Task statement
In the copy, every record below must appear exactly as given, and no picture may appear.

*** Opening Source data ***

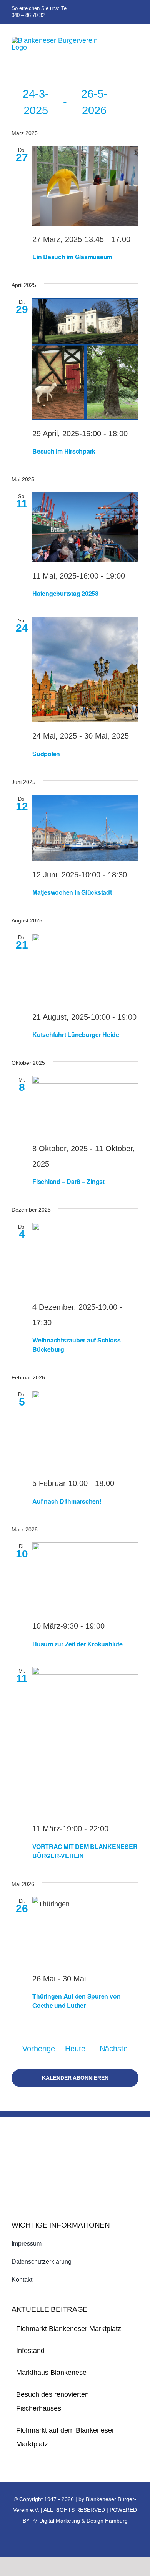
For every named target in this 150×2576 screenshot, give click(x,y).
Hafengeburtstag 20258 (65, 593)
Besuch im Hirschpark (63, 451)
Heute (75, 2048)
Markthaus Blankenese (51, 2372)
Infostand (30, 2350)
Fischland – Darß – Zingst (68, 1181)
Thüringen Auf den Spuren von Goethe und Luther (76, 2001)
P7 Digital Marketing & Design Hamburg (79, 2521)
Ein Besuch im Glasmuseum (72, 256)
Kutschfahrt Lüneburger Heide (75, 1034)
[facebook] (124, 12)
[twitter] (136, 12)
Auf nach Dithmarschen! (67, 1501)
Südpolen (46, 753)
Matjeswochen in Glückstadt (72, 892)
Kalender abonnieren (75, 2078)
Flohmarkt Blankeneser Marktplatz (68, 2329)
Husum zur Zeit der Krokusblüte (77, 1643)
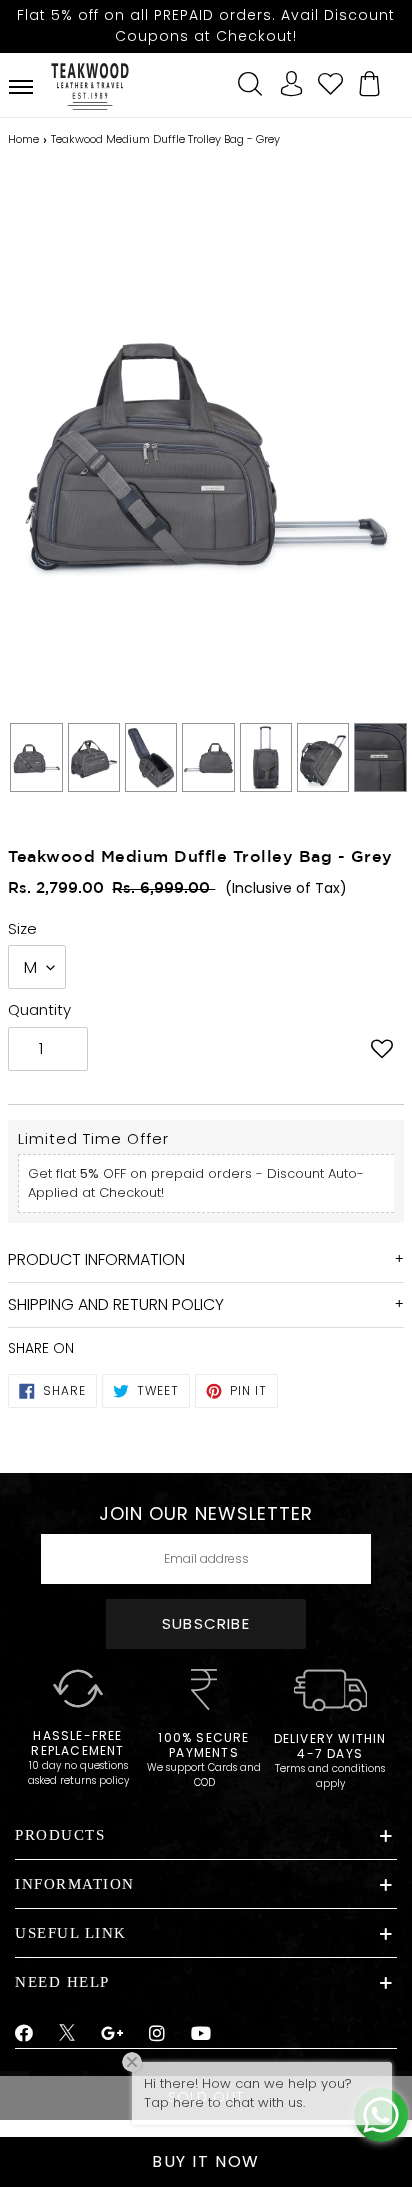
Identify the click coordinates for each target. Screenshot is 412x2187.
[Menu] (21, 87)
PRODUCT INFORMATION (96, 1259)
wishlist (331, 81)
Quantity (39, 1009)
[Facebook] (24, 2034)
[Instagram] (157, 2034)
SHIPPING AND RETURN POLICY (116, 1304)
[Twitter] (67, 2035)
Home (23, 139)
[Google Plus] (113, 2034)
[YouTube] (201, 2034)
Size (22, 928)
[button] (382, 1051)
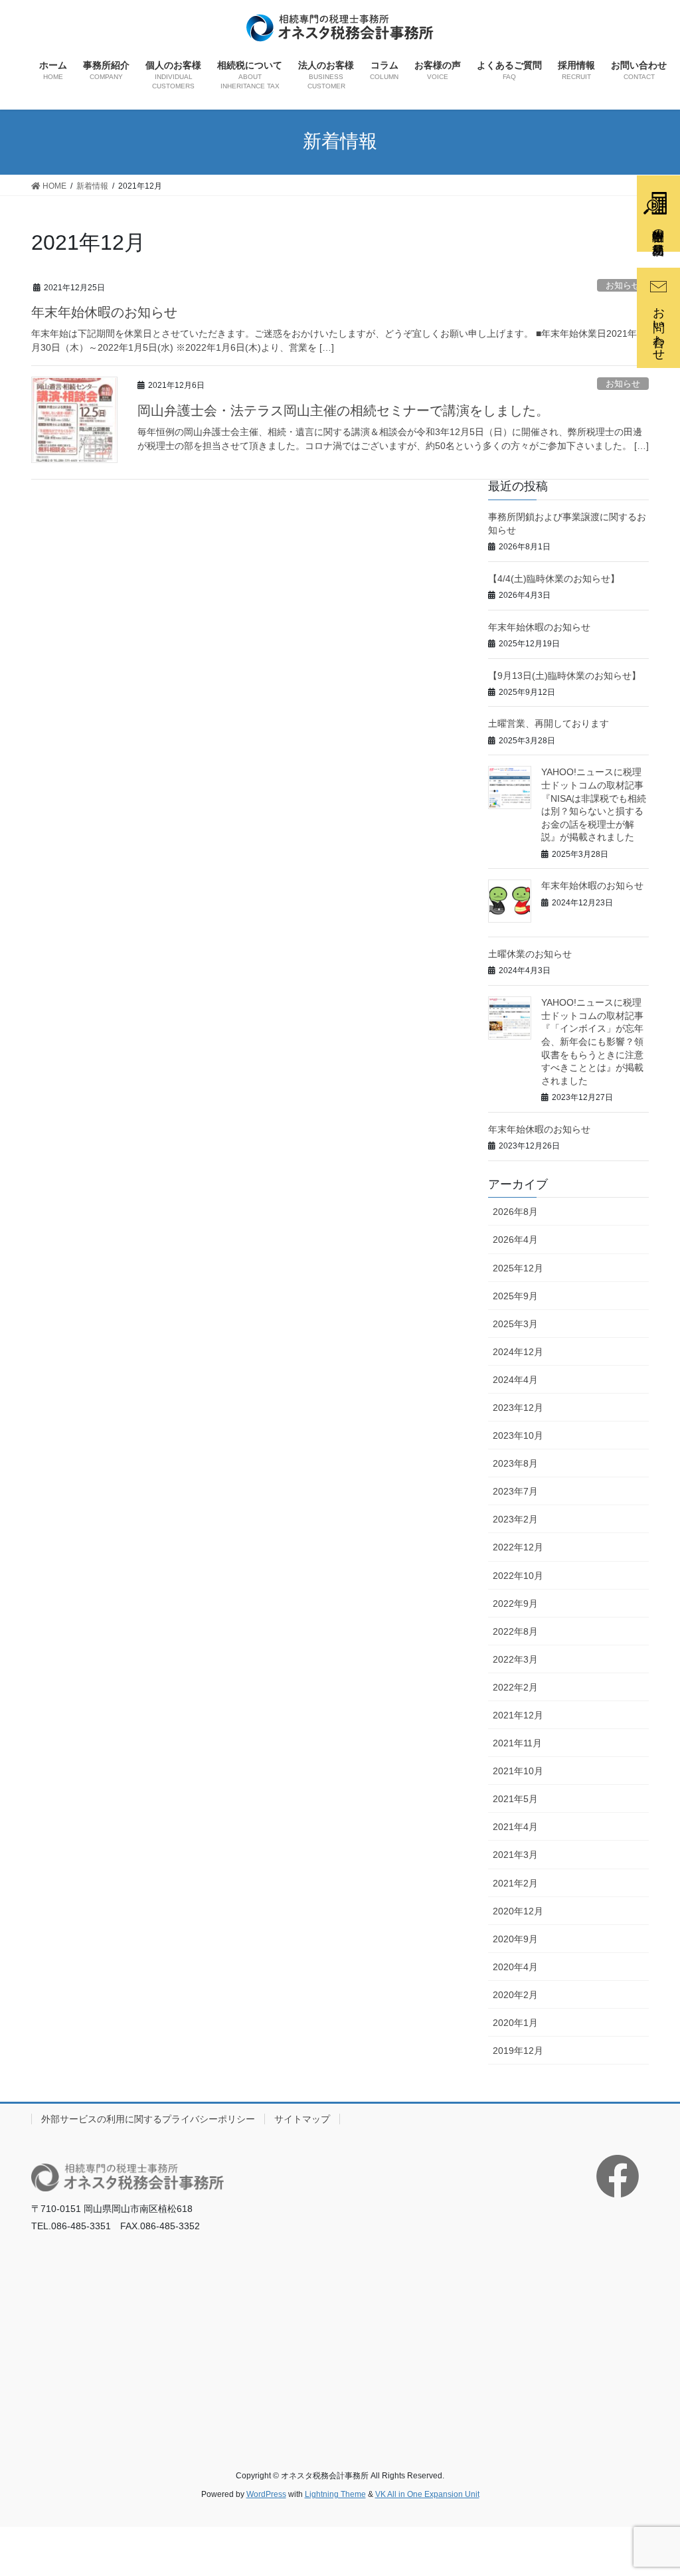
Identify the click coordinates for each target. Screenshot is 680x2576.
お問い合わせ (658, 327)
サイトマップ (302, 2119)
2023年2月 (515, 1519)
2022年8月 (515, 1631)
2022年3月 (515, 1659)
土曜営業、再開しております (548, 723)
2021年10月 (518, 1771)
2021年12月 (518, 1715)
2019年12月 (518, 2050)
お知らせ (623, 384)
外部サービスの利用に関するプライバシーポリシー (148, 2119)
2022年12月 (518, 1547)
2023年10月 (518, 1435)
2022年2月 (515, 1687)
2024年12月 (518, 1351)
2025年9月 (515, 1296)
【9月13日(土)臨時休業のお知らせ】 (564, 675)
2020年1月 (515, 2022)
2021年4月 (515, 1826)
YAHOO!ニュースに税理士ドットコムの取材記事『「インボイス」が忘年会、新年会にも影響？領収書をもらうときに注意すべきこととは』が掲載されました (592, 1041)
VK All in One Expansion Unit (427, 2494)
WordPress (266, 2494)
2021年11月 (517, 1743)
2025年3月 (515, 1324)
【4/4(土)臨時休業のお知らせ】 (554, 578)
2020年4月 (515, 1967)
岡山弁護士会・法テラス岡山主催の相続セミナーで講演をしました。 (343, 410)
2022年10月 (518, 1575)
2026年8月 (515, 1211)
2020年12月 (518, 1911)
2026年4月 (515, 1239)
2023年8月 (515, 1463)
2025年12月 (518, 1268)
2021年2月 (515, 1883)
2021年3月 (515, 1854)
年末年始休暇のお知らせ (104, 312)
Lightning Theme (335, 2494)
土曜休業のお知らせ (530, 954)
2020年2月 (515, 1994)
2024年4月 (515, 1379)
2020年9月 (515, 1939)
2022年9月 (515, 1603)
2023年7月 (515, 1491)
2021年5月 (515, 1799)
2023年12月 (518, 1407)
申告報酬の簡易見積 (658, 228)
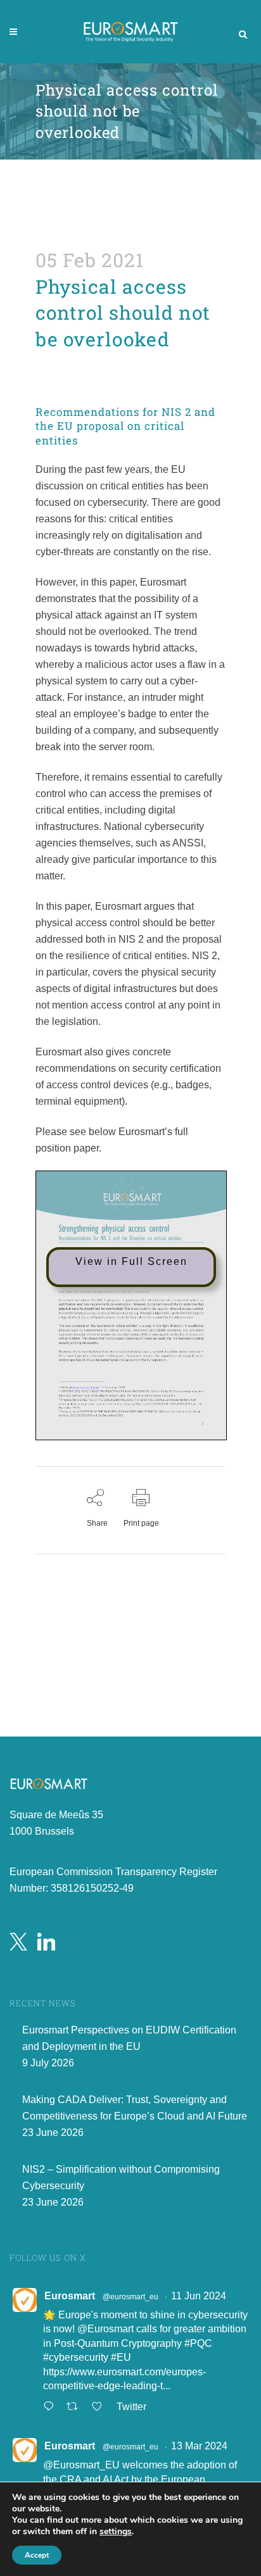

*** Closing Source data ***

Output of the task
For every named target in this 150×2576 screenshot, give click(x,y).
Hafengeburtstag 20258 (65, 593)
Besuch im Hirschpark (63, 451)
Heute (75, 2048)
Markthaus Blankenese (51, 2372)
Infostand (30, 2350)
Fischland – Darß – Zingst (68, 1181)
Thüringen Auf den Spuren von Goethe und Luther (76, 2001)
P7 Digital Marketing & Design Hamburg (79, 2521)
Ein Besuch im Glasmuseum (72, 256)
Kutschfahrt Lüneburger Heide (75, 1034)
[facebook] (124, 12)
[twitter] (136, 12)
Auf nach Dithmarschen! (67, 1501)
Südpolen (46, 753)
Matjeswochen in Glückstadt (72, 892)
Kalender abonnieren (75, 2078)
Flohmarkt Blankeneser Marktplatz (68, 2329)
Husum zur Zeit der Krokusblüte (77, 1643)
Identify the click coordinates for each target. Screenshot is 412x2187.
[Menu] (21, 87)
PRODUCT INFORMATION (96, 1259)
wishlist (331, 81)
Quantity (39, 1009)
[Facebook] (24, 2034)
[Instagram] (157, 2034)
SHIPPING AND RETURN POLICY (116, 1304)
[Twitter] (67, 2035)
Home (23, 139)
[Google Plus] (113, 2034)
[YouTube] (201, 2034)
Size (22, 928)
[button] (382, 1051)
Identify the click coordinates for each target. Screenshot is 680x2576.
お問い合わせ (658, 327)
サイトマップ (302, 2119)
2023年2月 (515, 1519)
2022年8月 (515, 1631)
2022年3月 (515, 1659)
土曜営業、再開しております (548, 723)
2021年10月 (518, 1771)
2021年12月 (518, 1715)
2019年12月 (518, 2050)
お知らせ (623, 384)
外部サービスの利用に関するプライバシーポリシー (148, 2119)
2022年12月 (518, 1547)
2023年10月 (518, 1435)
2022年2月 (515, 1687)
2024年12月 (518, 1351)
2025年9月 (515, 1296)
【9月13日(土)臨時休業のお知らせ】 (564, 675)
2020年1月 (515, 2022)
2021年4月 (515, 1826)
YAHOO!ニュースに税理士ドットコムの取材記事『「インボイス」が忘年会、新年会にも影響？領収書をもらうときに注意すべきこととは』が掲載されました (592, 1041)
VK All in One Expansion Unit (427, 2494)
WordPress (266, 2494)
2021年11月 (517, 1743)
2025年3月 (515, 1324)
【4/4(土)臨時休業のお知らせ】 (554, 578)
2020年4月 (515, 1967)
岡山弁護士会・法テラス岡山主催の相続セミナーで講演をしました。 (343, 410)
2022年10月 (518, 1575)
2026年8月 (515, 1211)
2020年12月 (518, 1911)
2026年4月 (515, 1239)
2023年8月 (515, 1463)
2025年12月 (518, 1268)
2021年2月 (515, 1883)
2021年3月 (515, 1854)
年末年始休暇のお知らせ (104, 312)
Lightning Theme (335, 2494)
土曜休業のお知らせ (530, 954)
2020年2月 (515, 1994)
2024年4月 (515, 1379)
2020年9月 (515, 1939)
2022年9月 (515, 1603)
2023年7月 (515, 1491)
2021年5月 (515, 1799)
2023年12月 (518, 1407)
申告報酬の簡易見積 (658, 228)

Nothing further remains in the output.